◆ **Objective**
Can you reproduce the data below with every "Instruction" renamed to "Command" and nothing else altered?

◆ **Records for this exercise**
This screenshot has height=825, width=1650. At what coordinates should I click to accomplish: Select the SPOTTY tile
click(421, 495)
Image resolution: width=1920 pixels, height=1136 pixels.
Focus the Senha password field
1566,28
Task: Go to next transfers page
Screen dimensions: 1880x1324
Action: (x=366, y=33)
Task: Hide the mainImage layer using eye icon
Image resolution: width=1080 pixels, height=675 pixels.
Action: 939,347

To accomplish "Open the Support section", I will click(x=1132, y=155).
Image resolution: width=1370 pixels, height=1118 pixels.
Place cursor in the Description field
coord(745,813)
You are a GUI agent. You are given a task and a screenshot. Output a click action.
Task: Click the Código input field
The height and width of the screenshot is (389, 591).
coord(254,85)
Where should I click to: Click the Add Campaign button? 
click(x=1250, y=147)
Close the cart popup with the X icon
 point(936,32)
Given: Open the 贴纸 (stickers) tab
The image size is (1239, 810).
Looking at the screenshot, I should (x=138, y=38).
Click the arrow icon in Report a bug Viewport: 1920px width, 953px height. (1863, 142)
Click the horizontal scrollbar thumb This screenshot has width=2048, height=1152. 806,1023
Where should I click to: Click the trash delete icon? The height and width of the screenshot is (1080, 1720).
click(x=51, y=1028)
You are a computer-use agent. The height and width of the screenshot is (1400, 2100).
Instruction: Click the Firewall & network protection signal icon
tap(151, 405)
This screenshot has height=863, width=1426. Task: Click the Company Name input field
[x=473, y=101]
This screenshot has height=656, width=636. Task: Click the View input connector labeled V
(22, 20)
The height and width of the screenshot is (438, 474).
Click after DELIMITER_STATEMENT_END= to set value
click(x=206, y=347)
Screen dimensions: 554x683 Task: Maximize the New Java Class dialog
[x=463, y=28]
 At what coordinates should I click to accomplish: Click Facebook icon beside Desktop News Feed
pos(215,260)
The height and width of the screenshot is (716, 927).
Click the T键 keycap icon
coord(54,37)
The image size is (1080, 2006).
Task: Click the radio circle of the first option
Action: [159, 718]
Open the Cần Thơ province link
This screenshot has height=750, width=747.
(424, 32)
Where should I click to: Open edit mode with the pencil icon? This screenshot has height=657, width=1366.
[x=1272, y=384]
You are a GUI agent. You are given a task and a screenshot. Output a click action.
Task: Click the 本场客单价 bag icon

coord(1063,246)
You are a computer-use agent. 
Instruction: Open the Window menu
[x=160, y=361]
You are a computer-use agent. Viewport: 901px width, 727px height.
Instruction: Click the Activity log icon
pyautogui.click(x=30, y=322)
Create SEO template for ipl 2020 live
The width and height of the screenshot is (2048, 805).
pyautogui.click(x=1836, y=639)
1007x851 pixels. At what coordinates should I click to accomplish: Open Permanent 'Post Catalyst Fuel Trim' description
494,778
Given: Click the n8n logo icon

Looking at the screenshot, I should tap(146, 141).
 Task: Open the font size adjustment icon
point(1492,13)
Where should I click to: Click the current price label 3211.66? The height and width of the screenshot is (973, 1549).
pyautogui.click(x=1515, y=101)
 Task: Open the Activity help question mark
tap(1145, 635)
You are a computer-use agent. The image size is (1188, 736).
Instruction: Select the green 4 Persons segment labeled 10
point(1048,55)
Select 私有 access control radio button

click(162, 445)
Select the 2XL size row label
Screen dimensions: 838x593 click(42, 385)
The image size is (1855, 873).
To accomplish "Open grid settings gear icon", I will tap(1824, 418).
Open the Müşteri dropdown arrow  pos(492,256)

◆ **Result for this exercise**
This screenshot has height=825, width=1650. At what coordinates should I click to accomplish: Select the SPOTTY tile
click(421, 495)
Image resolution: width=1920 pixels, height=1136 pixels.
Focus the Senha password field
1566,28
Task: Go to next transfers page
Screen dimensions: 1880x1324
Action: (x=366, y=33)
Task: Hide the mainImage layer using eye icon
Image resolution: width=1080 pixels, height=675 pixels.
Action: 939,347

To accomplish "Open the Support section", I will click(x=1132, y=155).
Image resolution: width=1370 pixels, height=1118 pixels.
Place cursor in the Description field
coord(745,813)
You are a GUI agent. You are given a task and a screenshot. Output a click action.
Task: Click the Código input field
The height and width of the screenshot is (389, 591).
coord(254,85)
Where should I click to: Click the Add Campaign button? 
click(x=1250, y=147)
Close the cart popup with the X icon
 point(936,32)
Given: Open the 贴纸 (stickers) tab
The image size is (1239, 810).
Looking at the screenshot, I should (x=138, y=38).
Click the arrow icon in Report a bug Viewport: 1920px width, 953px height. (1863, 142)
Click the horizontal scrollbar thumb This screenshot has width=2048, height=1152. 806,1023
Where should I click to: Click the trash delete icon? The height and width of the screenshot is (1080, 1720).
click(x=51, y=1028)
You are a computer-use agent. The height and width of the screenshot is (1400, 2100).
Command: Click the Firewall & network protection signal icon
tap(151, 405)
This screenshot has height=863, width=1426. Task: Click the Company Name input field
[x=473, y=101]
This screenshot has height=656, width=636. Task: Click the View input connector labeled V
(22, 20)
The height and width of the screenshot is (438, 474).
Click after DELIMITER_STATEMENT_END= to set value
click(x=206, y=347)
Screen dimensions: 554x683 Task: Maximize the New Java Class dialog
[x=463, y=28]
 At what coordinates should I click to accomplish: Click Facebook icon beside Desktop News Feed
pos(215,260)
The height and width of the screenshot is (716, 927).
Click the T键 keycap icon
coord(54,37)
The image size is (1080, 2006).
Task: Click the radio circle of the first option
Action: [159, 718]
Open the Cần Thơ province link
This screenshot has height=750, width=747.
(424, 32)
Where should I click to: Open edit mode with the pencil icon? This screenshot has height=657, width=1366.
[x=1272, y=384]
You are a GUI agent. You are given a task and a screenshot. Output a click action.
Task: Click the 本场客单价 bag icon

coord(1063,246)
You are a computer-use agent. 
Command: Open the Window menu
[x=160, y=361]
You are a computer-use agent. Viewport: 901px width, 727px height.
Command: Click the Activity log icon
pyautogui.click(x=30, y=322)
Create SEO template for ipl 2020 live
The width and height of the screenshot is (2048, 805).
pyautogui.click(x=1836, y=639)
1007x851 pixels. At what coordinates should I click to accomplish: Open Permanent 'Post Catalyst Fuel Trim' description
494,778
Given: Click the n8n logo icon

Looking at the screenshot, I should tap(146, 141).
 Task: Open the font size adjustment icon
point(1492,13)
Where should I click to: Click the current price label 3211.66? The height and width of the screenshot is (973, 1549).
pyautogui.click(x=1515, y=101)
 Task: Open the Activity help question mark
tap(1145, 635)
You are a computer-use agent. The image size is (1188, 736).
Command: Select the green 4 Persons segment labeled 10
point(1048,55)
Select 私有 access control radio button

click(162, 445)
Select the 2XL size row label
Screen dimensions: 838x593 click(42, 385)
The image size is (1855, 873).
To accomplish "Open grid settings gear icon", I will tap(1824, 418).
Open the Müşteri dropdown arrow  pos(492,256)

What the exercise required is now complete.